Tekstfragment —
################

Lija’s nieuwe studeerkamer is nu volledig opgeleverd. Ze moet alleen nog een nieuw bed kopen. Lija studeert, studeert en studeert. Gelukkig kan ze de boog ook af en toe ontspannen, zoals vorige week, toen zij met een vriendin naar het carnaval is geweest. Ze zag er in haar verkleedkleren heelappetijtelijk uit, niet dan? Ze is niet in haar billen geknepen, zoals mijn zus twintig jaar geleden op dezelfde plek wel overkwam. Een verandering van de mores??
Esther had deze week vakantie. Ze heeft ‘De Avonden’ van Gerard Reve gelezen. SAAI en SLEUR luidde haar oordeel. Ik ben blij dat zij haar leven blijkbaar als een stuk enerverender beleeft dan Frits. Maar het taalgebruik van Reve sprak haar wel aan.
Het is fijn dat baboesjka en djedoeska – mijn schoonouders – er zijn. Ze sloven zich vooral uit in de keuken door taarten te bakken, salades te maken en soepen te bereiden. Dit tot groot genoegen van de gasten – waaronder niet in de laatste plaats de huisarts – die graag meesnoepen. Ze ontlasten Jeanne van een aantal taken en vormen ook een praatpaal voor haar. Natuurlijk is het wel drukker in huis, maar voorlopig kan ik dat goed hebben.
Vorige week zondag was er een huiskamerconcert door de Klezles uit Den Haag. Met z’n zessen zetten zij een voor mij onvergetelijk programma neer. Zonder bastuba klinkt hun muziek toch ook aardig. De buren hebben dat bevestigd. Ik ben zeer verguld met zulke muzikale vrienden.
Er komen veel mensen langs om afscheid te nemen. Ik vind het fijn dat ik die
gelegenheid heb. Het blijft wezenloos me in te beelden dat ik er straks niet meer ben en die anderen nog wel. Toch zijn de gesprekken heel prettig. We halen wat herinneringen op en kijken ook wat vooruit. Bij het afscheid vloeien er wel vaak tranen. “Tot ziens” is niet van toepassing.

################

Opdrachten —
1. Vat het tekstfragment samen in twee zinnen.
2. Neem alstublieft het deel van het tekstfragment van "Lija’s nieuwe studeerkamer" tot en met "haar wel aan." letterlijk over.

Aangeleverde gegevens —
################

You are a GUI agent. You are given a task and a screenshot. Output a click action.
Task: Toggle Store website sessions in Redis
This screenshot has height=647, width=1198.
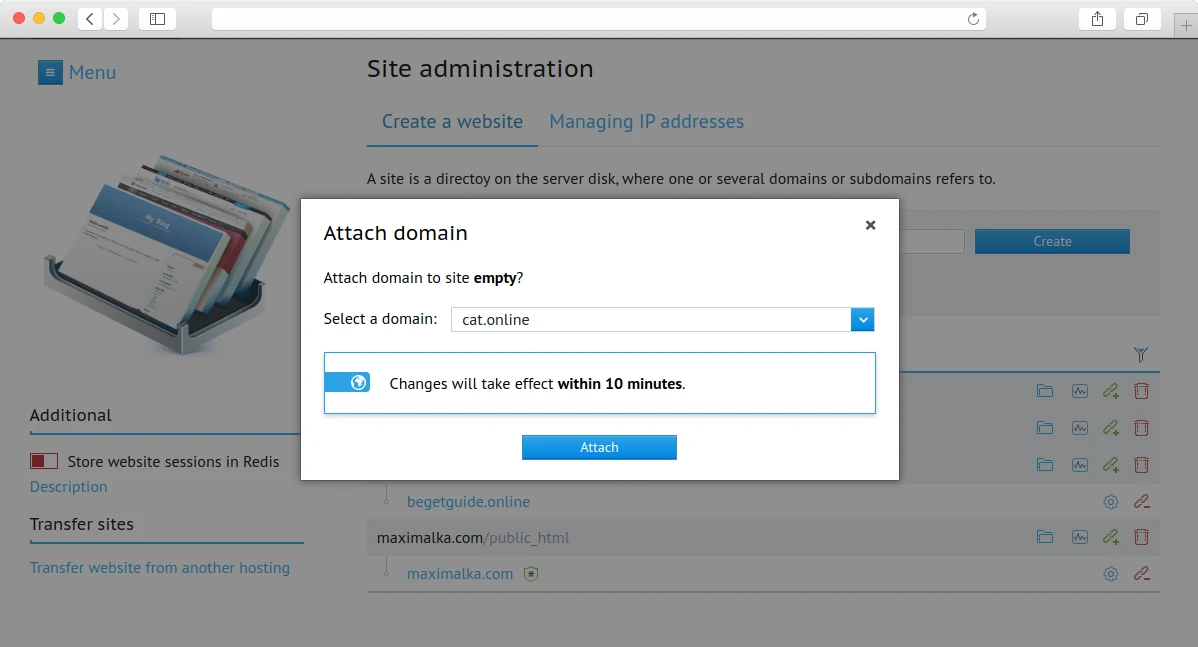click(42, 461)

################

Antwoorden per nummer —
1. Het fragment vertelt over Lija's afgeronde studeerkamer en haar carnavalsuitje, over Esthers oordeel over 'De Avonden', over de schoonouders die in de keuken helpen en over een huiskamerconcert van de Klezles uit Den Haag. Verder komen er veel mensen afscheid nemen; de ik-verteller vindt het fijn die gelegenheid te hebben, al vloeien er bij het afscheid vaak tranen.

2.
Lija’s nieuwe studeerkamer is nu volledig opgeleverd. Ze moet alleen nog een nieuw bed kopen. Lija studeert, studeert en studeert. Gelukkig kan ze de boog ook af en toe ontspannen, zoals vorige week, toen zij met een vriendin naar het carnaval is geweest. Ze zag er in haar verkleedkleren heelappetijtelijk uit, niet dan? Ze is niet in haar billen geknepen, zoals mijn zus twintig jaar geleden op dezelfde plek wel overkwam. Een verandering van de mores??
Esther had deze week vakantie. Ze heeft ‘De Avonden’ van Gerard Reve gelezen. SAAI en SLEUR luidde haar oordeel. Ik ben blij dat zij haar leven blijkbaar als een stuk enerverender beleeft dan Frits. Maar het taalgebruik van Reve sprak haar wel aan.